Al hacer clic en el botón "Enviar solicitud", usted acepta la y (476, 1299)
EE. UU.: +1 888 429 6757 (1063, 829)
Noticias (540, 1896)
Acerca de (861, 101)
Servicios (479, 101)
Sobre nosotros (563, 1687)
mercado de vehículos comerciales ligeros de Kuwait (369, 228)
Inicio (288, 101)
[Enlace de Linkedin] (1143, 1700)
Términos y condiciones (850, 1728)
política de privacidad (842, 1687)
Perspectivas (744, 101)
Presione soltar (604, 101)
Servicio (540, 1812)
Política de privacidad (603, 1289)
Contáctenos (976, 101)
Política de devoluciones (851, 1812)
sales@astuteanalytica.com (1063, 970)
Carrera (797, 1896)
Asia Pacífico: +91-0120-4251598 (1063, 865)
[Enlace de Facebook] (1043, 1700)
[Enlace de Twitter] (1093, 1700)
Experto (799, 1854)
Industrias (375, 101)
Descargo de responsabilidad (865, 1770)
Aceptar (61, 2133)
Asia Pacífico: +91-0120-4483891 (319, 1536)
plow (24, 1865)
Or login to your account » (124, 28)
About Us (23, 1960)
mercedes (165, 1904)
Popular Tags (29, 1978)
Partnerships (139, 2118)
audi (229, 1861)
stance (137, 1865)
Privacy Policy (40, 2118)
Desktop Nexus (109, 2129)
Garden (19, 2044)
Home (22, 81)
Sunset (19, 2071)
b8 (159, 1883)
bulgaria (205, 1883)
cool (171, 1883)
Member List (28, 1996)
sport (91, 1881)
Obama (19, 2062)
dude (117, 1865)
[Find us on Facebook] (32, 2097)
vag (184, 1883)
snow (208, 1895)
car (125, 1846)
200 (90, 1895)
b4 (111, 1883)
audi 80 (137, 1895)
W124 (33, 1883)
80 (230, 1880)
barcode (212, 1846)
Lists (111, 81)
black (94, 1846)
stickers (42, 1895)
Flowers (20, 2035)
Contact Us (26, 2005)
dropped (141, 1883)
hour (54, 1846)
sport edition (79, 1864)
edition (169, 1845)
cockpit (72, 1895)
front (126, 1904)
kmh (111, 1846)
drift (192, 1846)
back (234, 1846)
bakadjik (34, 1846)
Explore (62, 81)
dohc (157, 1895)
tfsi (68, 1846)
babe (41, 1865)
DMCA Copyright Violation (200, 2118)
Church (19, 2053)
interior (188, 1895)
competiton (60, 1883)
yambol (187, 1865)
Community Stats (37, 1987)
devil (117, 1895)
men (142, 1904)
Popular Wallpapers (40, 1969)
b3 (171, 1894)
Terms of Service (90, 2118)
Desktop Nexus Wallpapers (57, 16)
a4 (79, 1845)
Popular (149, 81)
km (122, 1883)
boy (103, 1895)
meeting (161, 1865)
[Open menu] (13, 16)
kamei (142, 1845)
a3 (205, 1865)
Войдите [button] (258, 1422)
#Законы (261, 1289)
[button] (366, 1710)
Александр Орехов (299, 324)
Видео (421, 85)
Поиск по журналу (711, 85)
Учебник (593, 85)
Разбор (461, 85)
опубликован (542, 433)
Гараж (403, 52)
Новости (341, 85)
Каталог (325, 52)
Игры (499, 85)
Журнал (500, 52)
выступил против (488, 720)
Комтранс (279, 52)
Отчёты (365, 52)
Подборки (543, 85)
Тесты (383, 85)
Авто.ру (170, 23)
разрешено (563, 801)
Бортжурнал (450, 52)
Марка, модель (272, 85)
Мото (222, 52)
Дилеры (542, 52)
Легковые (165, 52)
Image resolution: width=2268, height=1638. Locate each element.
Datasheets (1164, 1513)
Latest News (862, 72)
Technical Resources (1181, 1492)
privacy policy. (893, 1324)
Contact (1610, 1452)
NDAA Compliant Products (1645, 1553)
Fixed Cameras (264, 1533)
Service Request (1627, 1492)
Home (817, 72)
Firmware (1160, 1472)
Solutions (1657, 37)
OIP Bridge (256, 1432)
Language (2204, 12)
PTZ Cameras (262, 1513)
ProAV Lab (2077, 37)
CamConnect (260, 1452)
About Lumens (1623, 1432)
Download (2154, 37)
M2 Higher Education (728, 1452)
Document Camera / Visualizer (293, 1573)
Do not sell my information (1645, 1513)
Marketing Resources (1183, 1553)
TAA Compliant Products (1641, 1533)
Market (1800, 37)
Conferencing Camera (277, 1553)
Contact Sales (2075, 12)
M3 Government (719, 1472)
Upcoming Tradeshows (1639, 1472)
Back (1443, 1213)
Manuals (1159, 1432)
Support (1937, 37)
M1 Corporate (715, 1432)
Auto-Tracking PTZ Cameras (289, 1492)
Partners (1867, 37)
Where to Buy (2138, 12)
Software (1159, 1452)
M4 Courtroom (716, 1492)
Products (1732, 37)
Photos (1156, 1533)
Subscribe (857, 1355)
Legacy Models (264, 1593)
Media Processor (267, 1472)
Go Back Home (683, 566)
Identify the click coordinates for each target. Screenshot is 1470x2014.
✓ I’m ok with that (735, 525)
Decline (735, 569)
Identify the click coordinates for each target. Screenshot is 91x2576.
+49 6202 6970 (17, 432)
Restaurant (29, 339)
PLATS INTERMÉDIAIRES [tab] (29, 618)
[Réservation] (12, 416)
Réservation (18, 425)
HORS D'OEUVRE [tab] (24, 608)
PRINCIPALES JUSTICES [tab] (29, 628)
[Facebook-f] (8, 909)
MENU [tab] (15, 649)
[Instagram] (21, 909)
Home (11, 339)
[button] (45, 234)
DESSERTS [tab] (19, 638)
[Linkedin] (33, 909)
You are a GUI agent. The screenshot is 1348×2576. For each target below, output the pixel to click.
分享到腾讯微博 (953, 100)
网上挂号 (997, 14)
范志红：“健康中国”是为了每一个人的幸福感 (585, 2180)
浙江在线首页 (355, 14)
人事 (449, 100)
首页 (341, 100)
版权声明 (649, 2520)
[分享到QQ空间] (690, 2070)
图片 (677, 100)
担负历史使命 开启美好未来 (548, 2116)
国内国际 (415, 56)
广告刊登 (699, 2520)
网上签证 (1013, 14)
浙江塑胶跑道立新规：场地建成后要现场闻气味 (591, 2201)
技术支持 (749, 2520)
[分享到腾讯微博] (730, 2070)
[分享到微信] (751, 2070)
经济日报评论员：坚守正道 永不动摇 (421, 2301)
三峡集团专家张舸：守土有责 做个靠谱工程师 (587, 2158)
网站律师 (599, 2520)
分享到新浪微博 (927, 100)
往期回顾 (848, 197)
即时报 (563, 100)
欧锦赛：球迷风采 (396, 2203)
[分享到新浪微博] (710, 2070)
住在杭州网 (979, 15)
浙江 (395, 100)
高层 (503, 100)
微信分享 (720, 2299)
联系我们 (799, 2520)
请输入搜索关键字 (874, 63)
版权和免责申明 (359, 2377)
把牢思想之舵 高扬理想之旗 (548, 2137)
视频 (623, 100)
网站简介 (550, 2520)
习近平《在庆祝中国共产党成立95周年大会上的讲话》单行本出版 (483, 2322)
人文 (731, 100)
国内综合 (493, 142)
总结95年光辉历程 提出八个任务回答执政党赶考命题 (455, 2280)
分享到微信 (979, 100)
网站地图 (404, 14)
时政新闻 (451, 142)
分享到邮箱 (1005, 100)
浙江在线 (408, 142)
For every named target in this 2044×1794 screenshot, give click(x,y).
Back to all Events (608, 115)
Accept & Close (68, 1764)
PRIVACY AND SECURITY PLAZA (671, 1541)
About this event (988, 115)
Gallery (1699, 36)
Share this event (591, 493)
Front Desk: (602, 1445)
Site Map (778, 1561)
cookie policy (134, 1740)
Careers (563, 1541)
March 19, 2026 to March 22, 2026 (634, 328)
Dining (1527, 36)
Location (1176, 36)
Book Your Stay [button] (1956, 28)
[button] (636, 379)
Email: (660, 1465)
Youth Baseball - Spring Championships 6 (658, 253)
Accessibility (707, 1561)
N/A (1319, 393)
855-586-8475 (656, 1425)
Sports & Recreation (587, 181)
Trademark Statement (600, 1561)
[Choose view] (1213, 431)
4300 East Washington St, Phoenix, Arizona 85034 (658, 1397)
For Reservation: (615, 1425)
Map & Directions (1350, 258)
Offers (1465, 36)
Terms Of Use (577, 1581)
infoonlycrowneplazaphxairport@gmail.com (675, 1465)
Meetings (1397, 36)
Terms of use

+ + + + +

Reproducing the whole listing above is not the task. Copy exactly only the lines from the one with "NDAA Compliant Products (1645, 1553)" to the one with "MENU [tab] (15, 649)", both kept.

NDAA Compliant Products (1645, 1553)
Fixed Cameras (264, 1533)
Service Request (1627, 1492)
Home (817, 72)
Firmware (1160, 1472)
Solutions (1657, 37)
OIP Bridge (256, 1432)
Language (2204, 12)
PTZ Cameras (262, 1513)
ProAV Lab (2077, 37)
CamConnect (260, 1452)
About Lumens (1623, 1432)
Download (2154, 37)
M2 Higher Education (728, 1452)
Document Camera / Visualizer (293, 1573)
Do not sell my information (1645, 1513)
Marketing Resources (1183, 1553)
TAA Compliant Products (1641, 1533)
Market (1800, 37)
Conferencing Camera (277, 1553)
Contact Sales (2075, 12)
M3 Government (719, 1472)
Upcoming Tradeshows (1639, 1472)
Back (1443, 1213)
Manuals (1159, 1432)
Support (1937, 37)
M1 Corporate (715, 1432)
Auto-Tracking PTZ Cameras (289, 1492)
Partners (1867, 37)
Where to Buy (2138, 12)
Software (1159, 1452)
M4 Courtroom (716, 1492)
Products (1732, 37)
Photos (1156, 1533)
Subscribe (857, 1355)
Legacy Models (264, 1593)
Media Processor (267, 1472)
Go Back Home (683, 566)
Identify the click coordinates for each target. Screenshot is 1470x2014.
✓ I’m ok with that (735, 525)
Decline (735, 569)
Identify the click coordinates for each target. Screenshot is 91x2576.
+49 6202 6970 (17, 432)
Restaurant (29, 339)
PLATS INTERMÉDIAIRES [tab] (29, 618)
[Réservation] (12, 416)
Réservation (18, 425)
HORS D'OEUVRE [tab] (24, 608)
PRINCIPALES JUSTICES [tab] (29, 628)
[Facebook-f] (8, 909)
MENU [tab] (15, 649)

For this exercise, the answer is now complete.